SHORT PROBLEM ▸
Please write out again the part of the data below that opens with the line containing "Task: Click soccer" and runs through the end of the data, leaving the pictures out of your answer.

——

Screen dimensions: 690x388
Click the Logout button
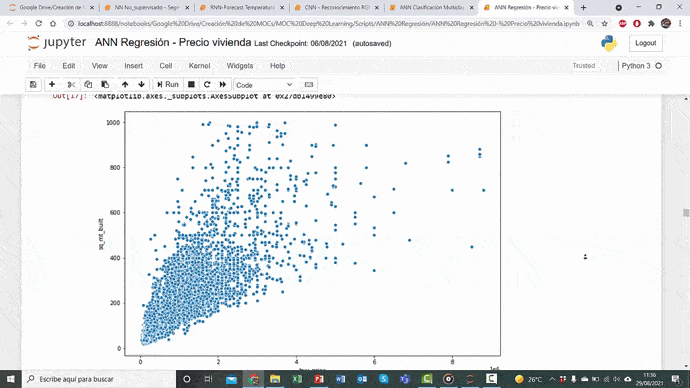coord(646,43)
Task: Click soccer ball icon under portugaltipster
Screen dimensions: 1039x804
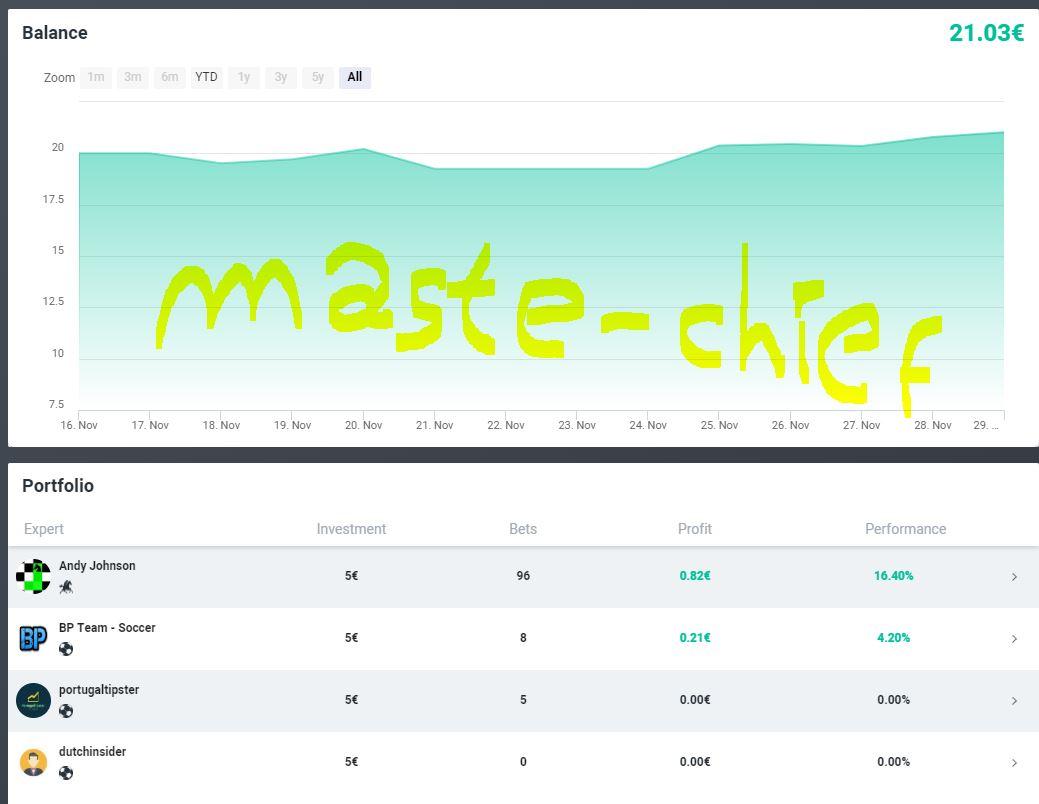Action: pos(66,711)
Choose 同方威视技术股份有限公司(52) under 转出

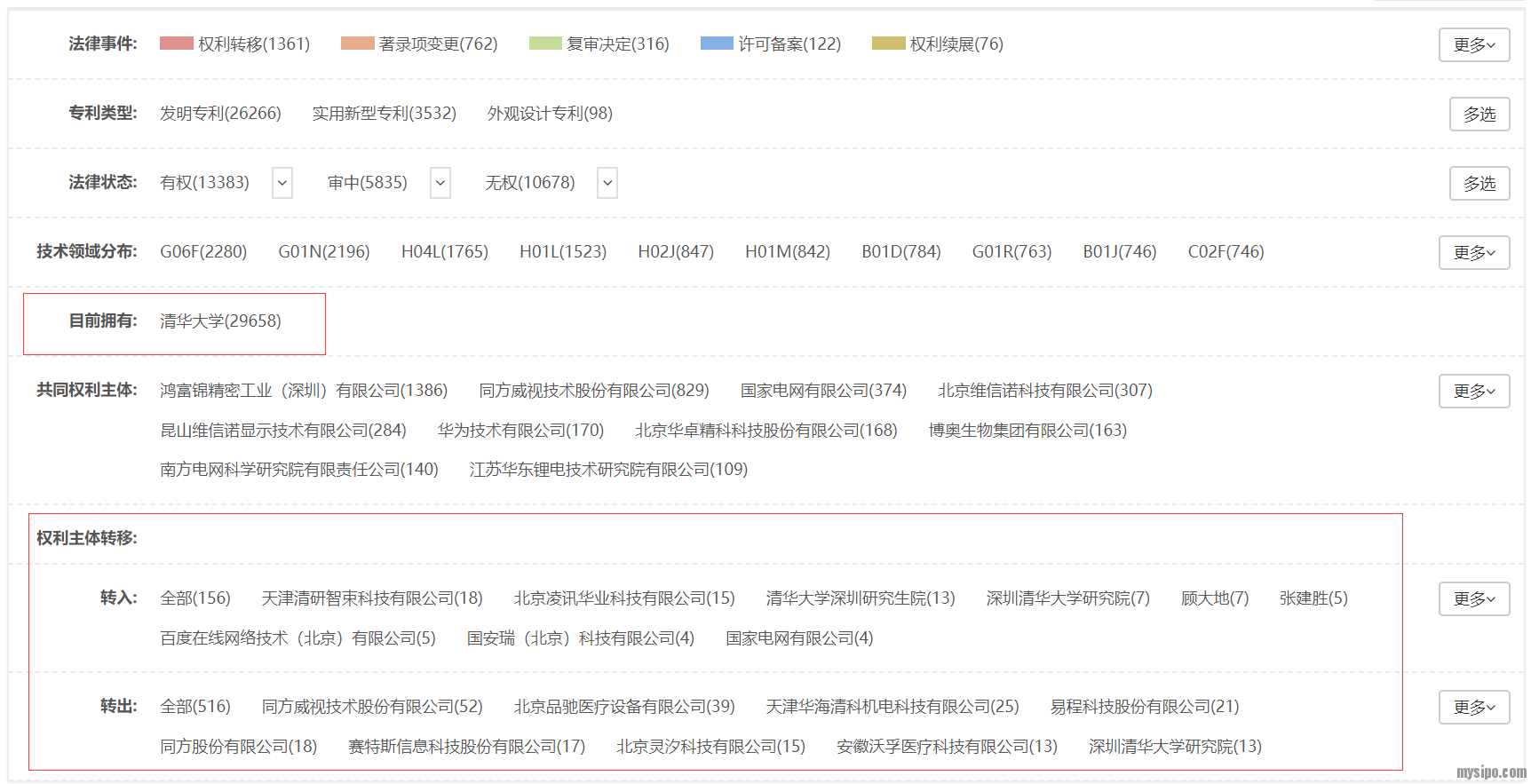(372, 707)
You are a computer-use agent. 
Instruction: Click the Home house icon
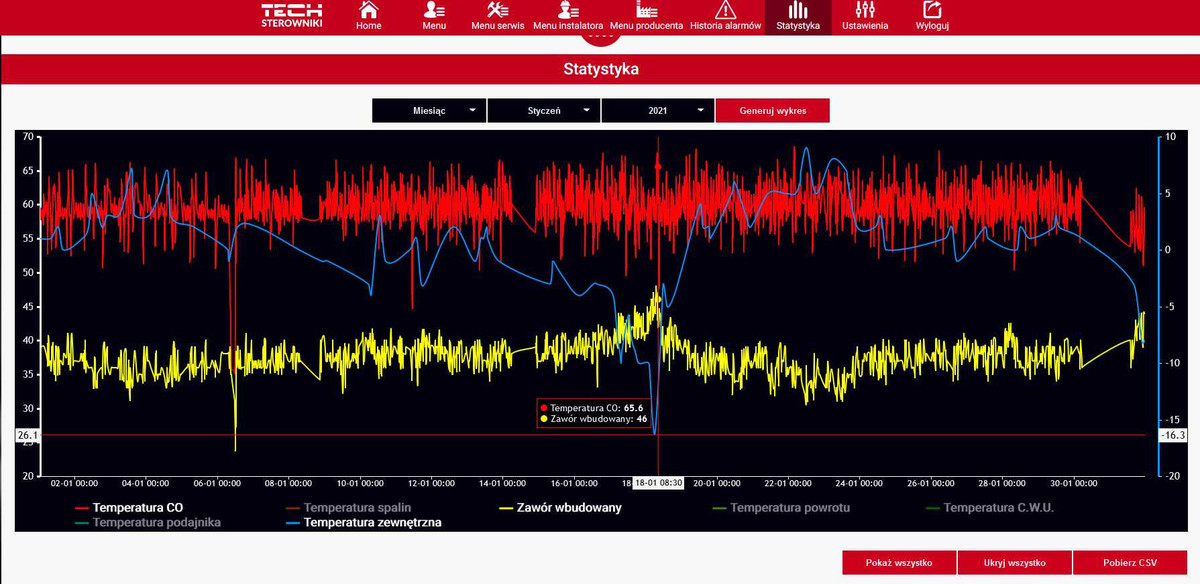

——

RIGHT ANSWER ▸
Task: Click soccer ball icon under portugaltipster
Screen dimensions: 1039x804
Action: pos(66,711)
Choose 同方威视技术股份有限公司(52) under 转出

(372, 707)
You are a computer-use agent. 
Instruction: Click the Home house icon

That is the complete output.